Texto fornecido
▶
Em segundo lugar, brincar nas redes sociais de “quem não concorda é nazista” também desrespeita a memória das vítimas do Holocausto e de todas as comunidades perseguidas pelo nazismo e por seus colaboradores. As ações genocidas dos nazistas não podem ser justificadas exclusivamente por discordância de opiniões. Grande parte das comunidades perseguidas durante o regime – caso de judeus, ciganos roma e sinti, afro-alemães e pessoas com deficiência ou com distúrbios mentais, por exemplo – o foram por questões intrínsecas atribuídas a eles, com acusações pseudo-raciais que não podiam ser renegadas por parte das vítimas.

Em terceiro lugar, também nos importa nessa reflexão o fato de que outros grupos perseguidos o foram, aí sim, por questões de opiniões, posicionamentos ou crenças – caso de comunistas, anarquistas, artistas, Testemunhas de Jeová, maçons e opositores políticos, dentre outros. A estes, era relativamente viável abdicar de suas convicções e, assim, evitar a repressão. No entanto, inúmeros não renunciaram às suas convicções, inclusive discordando publicamente dos atos nazistas. O atual “quem não concorda é nazista” acaba sendo uma versão oposta de um antigo “quem não concorda com os nazistas…”.
◀
Material fornecido
▶
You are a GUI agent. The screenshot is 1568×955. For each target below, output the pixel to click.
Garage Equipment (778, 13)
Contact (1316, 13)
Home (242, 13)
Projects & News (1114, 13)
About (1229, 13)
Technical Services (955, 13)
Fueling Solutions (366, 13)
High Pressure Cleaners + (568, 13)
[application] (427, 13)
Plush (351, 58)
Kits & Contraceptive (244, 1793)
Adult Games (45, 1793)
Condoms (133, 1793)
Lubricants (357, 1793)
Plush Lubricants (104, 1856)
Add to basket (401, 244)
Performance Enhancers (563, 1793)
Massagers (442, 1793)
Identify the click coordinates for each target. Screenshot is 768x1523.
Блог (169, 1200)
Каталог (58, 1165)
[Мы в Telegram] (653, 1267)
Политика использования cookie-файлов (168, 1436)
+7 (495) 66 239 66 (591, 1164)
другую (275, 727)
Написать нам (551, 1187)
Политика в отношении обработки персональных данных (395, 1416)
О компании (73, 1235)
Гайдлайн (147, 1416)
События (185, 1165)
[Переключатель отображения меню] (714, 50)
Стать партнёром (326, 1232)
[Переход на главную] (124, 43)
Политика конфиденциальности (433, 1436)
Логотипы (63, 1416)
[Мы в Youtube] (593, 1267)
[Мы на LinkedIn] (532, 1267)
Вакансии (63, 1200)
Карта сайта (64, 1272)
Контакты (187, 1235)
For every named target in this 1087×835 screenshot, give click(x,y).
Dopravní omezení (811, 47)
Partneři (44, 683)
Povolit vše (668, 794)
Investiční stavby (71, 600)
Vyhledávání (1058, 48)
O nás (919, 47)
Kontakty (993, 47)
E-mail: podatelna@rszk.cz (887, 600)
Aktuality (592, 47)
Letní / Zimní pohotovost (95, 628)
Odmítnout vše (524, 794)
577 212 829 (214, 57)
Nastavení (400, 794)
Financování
◀
Requisitos do exercício
a – Transcreva do texto fornecido o trecho que vai de "Em segundo lugar, brincar" até "parte das vítimas.", incluindo essas palavras.
b – Responda, com base no texto fornecido:
(i) Que comunidades perseguidas por questões intrínsecas atribuídas a elas são citadas como exemplo?
(ii) Que grupos perseguidos por opiniões, posicionamentos ou crenças são mencionados?
(iii) O que era relativamente viável para esses grupos perseguidos por suas convicções?

Soluções
a –
Em segundo lugar, brincar nas redes sociais de “quem não concorda é nazista” também desrespeita a memória das vítimas do Holocausto e de todas as comunidades perseguidas pelo nazismo e por seus colaboradores. As ações genocidas dos nazistas não podem ser justificadas exclusivamente por discordância de opiniões. Grande parte das comunidades perseguidas durante o regime – caso de judeus, ciganos roma e sinti, afro-alemães e pessoas com deficiência ou com distúrbios mentais, por exemplo – o foram por questões intrínsecas atribuídas a eles, com acusações pseudo-raciais que não podiam ser renegadas por parte das vítimas.

b –
(i) Judeus, ciganos roma e sinti, afro-alemães e pessoas com deficiência ou com distúrbios mentais.
(ii) Comunistas, anarquistas, artistas, Testemunhas de Jeová, maçons e opositores políticos, dentre outros.
(iii) Abdicar de suas convicções e, assim, evitar a repressão.